Not only is the likely GOP message more straightforward, but it also hinges on how many Americans feel right now.
A July poll by the Associated Press-NORC Center for Public Affairs Research found that 83 percent believe America is headed in the wrong direction. That’s a sharp reversal from May 2021, when 54% said the country was headed in the right direction, a level of approval boosted by increased vaccinations against COVID-19 and payments from Biden’s $1.9 trillion pandemic relief package. It is transgressive.
Separately, the University of Michigan’s index of consumer sentiment is lower now than it was in the worst months of the 2008 financial crisis, an epic recession that included housing and stock market crashes and required government bailouts.

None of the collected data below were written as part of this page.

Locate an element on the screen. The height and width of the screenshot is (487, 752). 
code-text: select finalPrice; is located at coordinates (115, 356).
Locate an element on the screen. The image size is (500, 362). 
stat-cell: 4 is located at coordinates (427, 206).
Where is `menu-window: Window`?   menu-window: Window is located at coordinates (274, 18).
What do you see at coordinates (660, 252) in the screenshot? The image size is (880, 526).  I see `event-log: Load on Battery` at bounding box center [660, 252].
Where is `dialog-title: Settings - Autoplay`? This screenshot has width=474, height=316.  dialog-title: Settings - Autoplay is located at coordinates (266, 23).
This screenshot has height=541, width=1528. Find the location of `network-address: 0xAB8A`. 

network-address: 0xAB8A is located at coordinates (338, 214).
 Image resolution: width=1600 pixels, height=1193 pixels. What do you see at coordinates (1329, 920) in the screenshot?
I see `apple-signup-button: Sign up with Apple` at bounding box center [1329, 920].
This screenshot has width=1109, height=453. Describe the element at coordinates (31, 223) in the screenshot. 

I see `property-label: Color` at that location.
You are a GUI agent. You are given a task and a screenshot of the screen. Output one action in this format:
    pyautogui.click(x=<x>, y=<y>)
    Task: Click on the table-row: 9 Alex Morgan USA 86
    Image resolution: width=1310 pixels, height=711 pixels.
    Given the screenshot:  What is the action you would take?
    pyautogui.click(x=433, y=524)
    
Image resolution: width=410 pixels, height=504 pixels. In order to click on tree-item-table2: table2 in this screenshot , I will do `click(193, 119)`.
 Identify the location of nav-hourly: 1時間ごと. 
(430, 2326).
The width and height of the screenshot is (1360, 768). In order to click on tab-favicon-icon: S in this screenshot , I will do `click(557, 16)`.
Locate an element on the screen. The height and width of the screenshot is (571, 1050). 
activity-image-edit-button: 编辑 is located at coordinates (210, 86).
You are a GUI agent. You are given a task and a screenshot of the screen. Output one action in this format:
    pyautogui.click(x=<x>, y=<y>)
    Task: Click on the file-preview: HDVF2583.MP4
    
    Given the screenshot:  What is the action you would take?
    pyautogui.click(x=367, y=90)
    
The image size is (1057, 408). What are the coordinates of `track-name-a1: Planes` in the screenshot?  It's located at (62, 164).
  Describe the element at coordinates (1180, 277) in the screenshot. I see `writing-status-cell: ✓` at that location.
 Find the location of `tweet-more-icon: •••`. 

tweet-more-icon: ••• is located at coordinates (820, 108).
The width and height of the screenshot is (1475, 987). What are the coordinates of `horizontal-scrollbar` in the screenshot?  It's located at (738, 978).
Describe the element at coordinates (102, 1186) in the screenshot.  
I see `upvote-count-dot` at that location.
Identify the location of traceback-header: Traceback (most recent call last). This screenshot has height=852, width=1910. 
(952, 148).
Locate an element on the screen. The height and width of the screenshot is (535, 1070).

The negativity has left the Biden administration trying to make the case that things are better than people think. Their argument starts with the faster pace of employment, with an average of 375,000 jobs added per month during the second quarter. Unemployment has been 3.6 percent since March.
An alternative measure of the overall economy, called gross household income, is contrasted with GDP, showing growth rather than contraction during the first three months of the year. And gasoline prices, a primary threat to Biden, have fallen more than 60 cents a gallon since mid-June, evidence that some inflationary pressures are easing.
Both publicly and privately, administration officials say the GDP report won’t tell the whole story.
“It’s not a recession when you’re creating about 400,000 jobs a month,” Treasury Secretary Janet Yellen said Sunday on NBC’s “Meet the Press.”
Still, inflation has undermined a strong job market. Wage growth has failed to keep pace with price rises, meaning many people are effectively making less money. There are also economic risks from abroad as China and many European economies are slowing in ways that could spill over to the US as the Federal Reserve focuses on raising interest rates to curb inflation.
But as long as hiring continues, liberal economists believe that public opinion will shift and recession fears will fade. Heidi Scherholz, president of the liberal Economic Policy Institute, said the White House’s analysis was “data driven.”
“People will understand that if we have extremely low unemployment, the idea that we’re in a recession makes no sense,” he said.